Sunday, May 10, 2009

Changing the Subject...

In baseball, why does the pitcher of record always get the win even if he pitches horribly? Today for example. Ryan Franklin of the STL Cardinals comes in to the game in the 8th and pitches an inning and a third. Comes in with a lead, gives up two home runs and loses the lead. He is bailed out when the Cards take the lead in the 10th. And he gets a win for pitching horribly. Why can't the official scorer look over the pitching chart and see who might have pitched the most effective and given him the win? (In this case Wainwright would get the win). Can we change this? Do I need to see if Joe Posnanski is interested in this case?

4 comments:

Jason said...

Poz might very well be interested. It's definitely weird that you can get a blown save and a win on the same day, but I think putting it in the hands of the official scorer would be a bad idea.

The OS will be leaving a bad taste in my mouth for a while - the "inside the park homerun" that tipped off of Guillen's glove the other day was just ridiculous.

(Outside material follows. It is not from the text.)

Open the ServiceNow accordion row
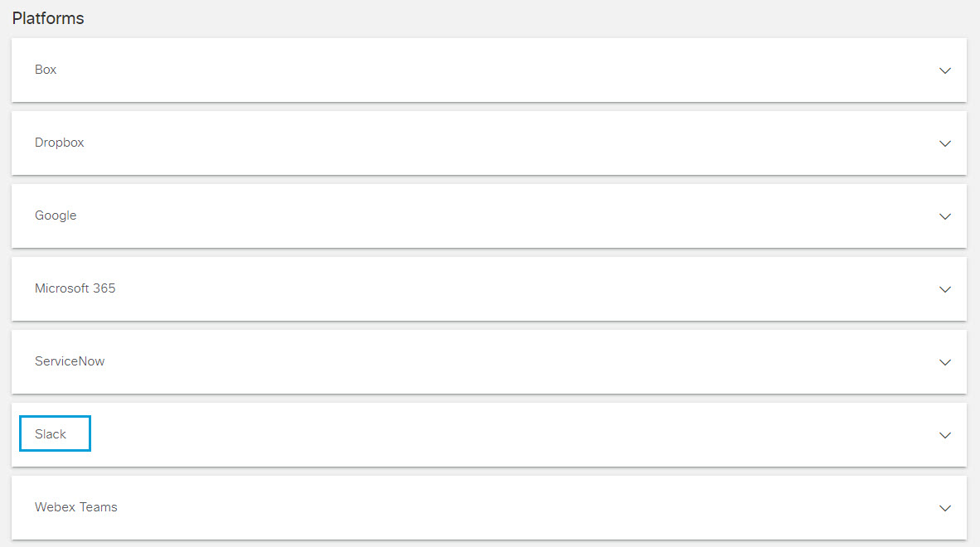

Not sure wins are all that great of a stat to measure relievers anyway. It seems to have more to do with them being the lucky recipient of the offense picking them up.

matt said...

JoePo has definitely written about it on his blog before. Basically, he'd say that the win-loss record for a pitcher is a terrible way to tell if he's a good pitcher or not. For the reason you gave..and many, many more.

The MAN Fan Club said...

Cards do need a closer. Most blown saves last year. Can't let that happen again.

billy v said...

Franklin has been decent this year. Won't need a closer if they don't start scoring runs.